Vakoverschrijdende eindtermen

        SOCIALE VAARDIGHEDEN:

De leerlingen kunnen:
1. zich als persoon present stellen: uitkomen voor een eigen mening en respect opeisen voor de eigen lichamelijke en seksuele ontwikkeling.
2.
respect en waardering voor anderen opbrengen: de eigenheid van medeleerlingen accepteren en waarderen.
3.
om hulp vragen en dankbaarheid tonen in probleemsituaties.
4. op gepaste wijze kritiek uiten tegenover een ander tijdens een groepswerk.
5. opkomen voor de eigen rechten en voor de rechten van anderen uit de groep.
6. ongelijk of onmacht toegeven in een discussie of in een spelsituatie.
7. elementen beheersen van het communicatieve handelen:

 

        OPVOEDEN TOT BURGERZIN

De leerlingen:
1.
kunnen aan de hand van het schoolreglement hun rechten en plichten concreet
    illustreren.
2. kennen de functies en verantwoordelijkheden van al wie bij de school betrokken is
    en kunnen gebruik maken van de middelen die er bestaan om hun vragen,
    problemen, ideeën of meningen kenbaar te maken.
3. kunnen op een verdraagzame manier omgaan met verschillen in sekse, huidskleur
    en etniciteit.
4. kunnen voor conflicten in de omgang met leeftijdgenoten oplossingen bedenken
    en zijn bereid om ze uit te voeren.

Opvoedingsproject van de school

·        Als leerkracht en als team van leerkrachten kan u leren hoe positief om te gaan met conflicten, zoals het volgen van nascholingen hierover, een werken aan teambuilding tussen leerkrachten,… Pas als u als leerkracht onderling conflicten kan oplossen dan kan u achteraf leerlingen hierbij sturen. Leerkrachten leren ook uit hun eigen werkelijkheid en leren ook uit hun fouten. Ze kunnen ook werken aan conflictherkenning en er meer over opzoeken. Vaak zijn er conflicten aanwezig in een klas die zij niet opgemerkt hebben. Observeren in de eerste plaats en interpreteren in de tweede plaats is de boodschap.

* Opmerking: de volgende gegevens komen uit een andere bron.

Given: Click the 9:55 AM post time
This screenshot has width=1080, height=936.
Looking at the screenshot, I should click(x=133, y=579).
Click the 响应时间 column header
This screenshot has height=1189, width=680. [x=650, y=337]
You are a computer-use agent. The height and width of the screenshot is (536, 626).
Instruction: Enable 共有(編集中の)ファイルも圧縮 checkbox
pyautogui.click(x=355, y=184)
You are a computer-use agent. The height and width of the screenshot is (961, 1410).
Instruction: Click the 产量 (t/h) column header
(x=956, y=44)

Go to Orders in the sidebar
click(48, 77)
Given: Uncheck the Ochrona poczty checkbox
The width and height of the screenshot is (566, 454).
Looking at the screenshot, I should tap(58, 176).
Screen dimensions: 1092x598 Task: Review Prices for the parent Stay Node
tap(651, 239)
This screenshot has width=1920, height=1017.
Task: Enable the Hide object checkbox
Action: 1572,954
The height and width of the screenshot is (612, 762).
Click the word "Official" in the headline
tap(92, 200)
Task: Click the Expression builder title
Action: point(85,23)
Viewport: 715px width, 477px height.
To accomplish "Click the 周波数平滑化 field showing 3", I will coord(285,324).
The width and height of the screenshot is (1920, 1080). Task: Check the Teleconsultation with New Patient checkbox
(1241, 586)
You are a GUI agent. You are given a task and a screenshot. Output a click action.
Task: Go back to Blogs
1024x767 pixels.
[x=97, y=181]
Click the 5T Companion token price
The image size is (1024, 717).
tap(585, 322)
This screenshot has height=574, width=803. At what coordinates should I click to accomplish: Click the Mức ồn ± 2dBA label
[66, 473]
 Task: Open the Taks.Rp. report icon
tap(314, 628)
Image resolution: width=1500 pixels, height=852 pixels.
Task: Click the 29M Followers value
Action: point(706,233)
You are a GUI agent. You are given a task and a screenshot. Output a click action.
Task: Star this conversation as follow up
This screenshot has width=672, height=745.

·        Tijdens leefsleutels kan er ook gewerkt worden aan het positief omgaan met conflicten. Ook een tweedaagse kan een hulp bieden. Tijdens een periode waar leerlingen een langere tijd bij elkaar zijn ontstaan er normaliter wel eens conflicten. Hierbij kan u met de leerlingen eens stilstaan, een klasgesprek voeren,…

·        U kan leerlingen een toneel laten voorbereiden tijdens het vak Nederlands. Dit voeren ze dan op voor andere jaren. Het thema van het toneel kan dan gaan over conflicten.

·        U kan ook een filmforum organiseren i.v.m conflicten. “De bal” is hier een heel goed voorbeeld voor. De film gaat over een meisje dat een conflict heeft met de burgemeester. Hij wil ‘haar’ park slopen om er appartementsgebouwen op te kunnen bouwen. Zij gaat samen met haar vrienden en met ‘de bal’ actie ondernemen tegen de burgemeester. Achteraf kunnen er activiteiten rond gedaan worden, desnoods bij leefsleutels. Er kan dan ook overgegaan worden naar de bespreking van tal van andere voorbeelden van conflicten. (http://www.dehollandsefilm.nl/DeWebsite/DeFilms/Bal/DeBal.html)

·        In de school kan u ook themadagen inlassen. Een thema kan “Het omgaan met conflicten” zijn. Dit is een onderwerp dat de dag van vandaag niet zo bekend is bij de leerlingen. Ze staan er niet echt bij stil. Op deze manier worden ze toch bewust van de problemen die conflicten met zich mee kunnen brengen. Zo leren de leerlingen ook hoe ermee om te gaan. Dit kan u onder ander al doen door affiches op de school te hangen met cartoons. Hierop kan dan verwezen worden naar het omgaan met conflicten.

·        Als leerkracht  mag u leerlingen nooit viseren. Neem de leerlingen desnoods tijdens de middag of tijdens de speeltijd even apart. Probeer ook telkens zo discreet mogelijk te zijn. Andere leerlingen moeten niet de dupe worden van conflicten.

·        Wanneer u een conflict constateert op de speelplaats ga hier dan rustig op in. Niet alle leerlingen van de school moeten de “scène” horen. Neem de leerlingen even apart en bespreek het voorval met hen.

·        Als er een conflict in de klas zich voordoet, ga hier dan op in en laat dit niet aan uw neus voorbij gaan. Als u er geen vervolg aan geeft zal het conflict escaleren en zal het welbevinden van de leerlingen sterk dalen.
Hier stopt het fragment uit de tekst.